Mianmar. Card. Bo apoia protesto contra construção de barragem
Cidade do Vaticano
“Nós, povo de Mianmar, com as lágrimas nos olhos, nossos corações agitados pelo medo e pela dor, batemos à porta de nossos governantes e da comunidade internacional. Diante da triste perspectiva de perder ‘nossa mãe’, o Irrawaddy, como cidadãos de Mianmar pedimos ajuda a todas as pessoas de boa vontade.”
Foi o veemente apelo lançado dias atrás pelo arcebispo de Yangun e presidente da Federação das Conferências Episcopais da Ásia, cardeal Charles Maung Bo, diante da possível retomada do imponente projeto de realização da barragem de Myitstone na confluência dos rios Mali e N’Mai que, no Estado norte de Kachin, se unem para formar o Irrawaddy, o grande rio berço da civilização birmanesa. O purpurado fez uma forte advertência diante do perigo de um desastre ambiental e da perspectiva de miséria ulterior para milhões de agricultores.
Rio Irrawaddy, símbolo sagrado da nação
“O Irrawaddy não é somente um rio para nós, não é uma mercadoria a ser negociada. É a mãe sagrada de todo povo que habita Mianmar. Sua história se entrelaça com a história de Mianmar. Como uma joia no pescoço da nossa nação, o Irrawaddy atravessa todo o país por milhares de quilômetros. É testemunha de nossas dores, das alegrias e da nossa história ferida. É a nossa esperança, é o nosso destino”, recorda o purpurado.

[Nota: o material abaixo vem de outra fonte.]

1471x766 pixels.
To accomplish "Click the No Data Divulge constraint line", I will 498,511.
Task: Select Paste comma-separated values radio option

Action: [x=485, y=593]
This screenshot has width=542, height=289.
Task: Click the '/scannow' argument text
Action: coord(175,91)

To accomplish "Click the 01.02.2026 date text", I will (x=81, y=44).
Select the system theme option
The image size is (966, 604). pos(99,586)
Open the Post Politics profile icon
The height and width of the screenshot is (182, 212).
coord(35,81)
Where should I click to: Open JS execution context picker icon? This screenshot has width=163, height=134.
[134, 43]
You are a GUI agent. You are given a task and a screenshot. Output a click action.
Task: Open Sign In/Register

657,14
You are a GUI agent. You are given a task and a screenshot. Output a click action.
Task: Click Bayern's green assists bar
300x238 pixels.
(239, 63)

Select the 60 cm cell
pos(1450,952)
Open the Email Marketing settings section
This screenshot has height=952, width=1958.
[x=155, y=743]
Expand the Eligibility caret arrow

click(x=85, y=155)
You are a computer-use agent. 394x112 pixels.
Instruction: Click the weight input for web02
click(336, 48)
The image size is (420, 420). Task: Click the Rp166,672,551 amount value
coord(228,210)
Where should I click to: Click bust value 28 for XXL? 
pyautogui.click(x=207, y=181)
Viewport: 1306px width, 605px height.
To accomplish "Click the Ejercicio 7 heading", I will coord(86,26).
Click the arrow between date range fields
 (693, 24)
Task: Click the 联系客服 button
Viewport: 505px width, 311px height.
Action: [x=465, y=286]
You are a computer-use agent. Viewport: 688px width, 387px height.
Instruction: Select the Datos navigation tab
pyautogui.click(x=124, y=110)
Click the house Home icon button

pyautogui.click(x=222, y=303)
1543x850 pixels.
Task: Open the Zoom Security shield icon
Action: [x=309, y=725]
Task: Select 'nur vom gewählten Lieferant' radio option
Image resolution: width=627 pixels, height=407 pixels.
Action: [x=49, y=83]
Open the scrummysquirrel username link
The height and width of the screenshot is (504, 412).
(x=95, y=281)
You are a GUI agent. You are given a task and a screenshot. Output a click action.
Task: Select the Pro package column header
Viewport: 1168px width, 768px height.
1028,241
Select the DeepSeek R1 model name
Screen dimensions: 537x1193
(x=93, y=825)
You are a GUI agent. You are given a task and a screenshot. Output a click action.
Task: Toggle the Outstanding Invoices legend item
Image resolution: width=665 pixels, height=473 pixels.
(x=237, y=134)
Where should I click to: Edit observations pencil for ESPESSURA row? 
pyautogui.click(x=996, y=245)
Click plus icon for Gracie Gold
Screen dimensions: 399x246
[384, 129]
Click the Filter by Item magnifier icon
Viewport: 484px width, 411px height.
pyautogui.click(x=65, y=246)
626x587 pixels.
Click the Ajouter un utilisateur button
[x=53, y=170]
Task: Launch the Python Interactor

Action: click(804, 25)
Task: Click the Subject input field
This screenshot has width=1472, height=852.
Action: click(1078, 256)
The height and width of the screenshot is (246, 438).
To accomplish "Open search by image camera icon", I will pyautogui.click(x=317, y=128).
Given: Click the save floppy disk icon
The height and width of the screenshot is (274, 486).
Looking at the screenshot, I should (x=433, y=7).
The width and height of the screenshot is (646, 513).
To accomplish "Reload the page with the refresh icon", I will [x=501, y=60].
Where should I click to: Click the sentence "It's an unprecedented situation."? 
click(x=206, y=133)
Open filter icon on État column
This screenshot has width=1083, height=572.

E acrescenta: “Para uma nação em que 80% da população vive da agricultura, o Irrawaddy é um incansável companheiro de vida. Vem dançando por entre as montanhas, seus místicos meandros atravessam a alma da nação, a sua generosidade para com os pobres camponeses o tornam a identidade sagrada da nação. Este rio é o símbolo mais sagrado da nossa nação”.
Não à avidez
Após décadas nas quais as grandes potências exploraram os recursos do país do sudeste asiático, o cardeal Bo chama a atenção para a nova “avidez” e ressalta que “eventos recentes aumentaram ulteriormente as pressões de alguns países sobre nossa nação. Ameaças e extorsões são usadas impunemente.
Nesse contexto, “a barragem de Myitstone é a condenação à morte da população de Mianmar”, afirma-se. “A sombria perspectiva de milhões de agricultores que perdem seu sustento, a exploração abusiva dos sítios sagrados, a morte e a destruição da preciosa flora e fauna da nossa nação é um pesadelo que está se tornando uma realidade. A barragem de Myitstone causará um desastre ambiental, é uma porção envenenada que gerará uma guerra crônica. A paz desaparecerá e um triste futuro espera o povo de Mianmar. Não merecemos isso”, afirma o cardeal Bo.
Realizar um futuro de paz
O apelo prossegue pedindo explicitamente, na perspectiva de realizar “um futuro de paz”, que se suspenda o projeto da barragem de Myitstone. Nesse sentido se recorda que o ex-presidente da República e chefe do governo Thein Sein deu o “passo corajoso” de interditar os trabalhos da barragem.
“Cremos que todos em Mianmar apoiarão a revogação de qualquer tratado que ofenda a nossa ‘Mãe Irrawaddy’. Aqueles que apoiam a retomada dos trabalhos da barragem de Myitstone são como filhos e filhas que mercantilizam seus pais por ganhos monetários.”
“Convidamos efusivamente o povo de Mianmar a colaborar para proteger a dignidade do Irrawaddy. Temos a confiança de que nossos líderes resistirão a todos os esforços para destruir o destino e a dignidade da nossa nação”, conclui o arcebispo de Yangun.
Projeto de 2011
A abertura do canteiro de obras, cujo projeto em 2011 tinha sido suspenso pelo então presidente Thein Sein, causou o deslocamento forçado de quinze mil habitantes, espalhados em sessenta vilarejos da zona, refere a agência AsiaNews.
Estes dias, os deslocados exortaram novamente o governo a anular o projeto. Num comunicado, afirmam que continuarão a opor-se ao plano, apesar do corte das ajudas recebidas após a remoção. A preocupação aumentou após a demissão do ministro dos Recursos naturais e do Ambiente, Uh La Aung, contrário à realização da barragem.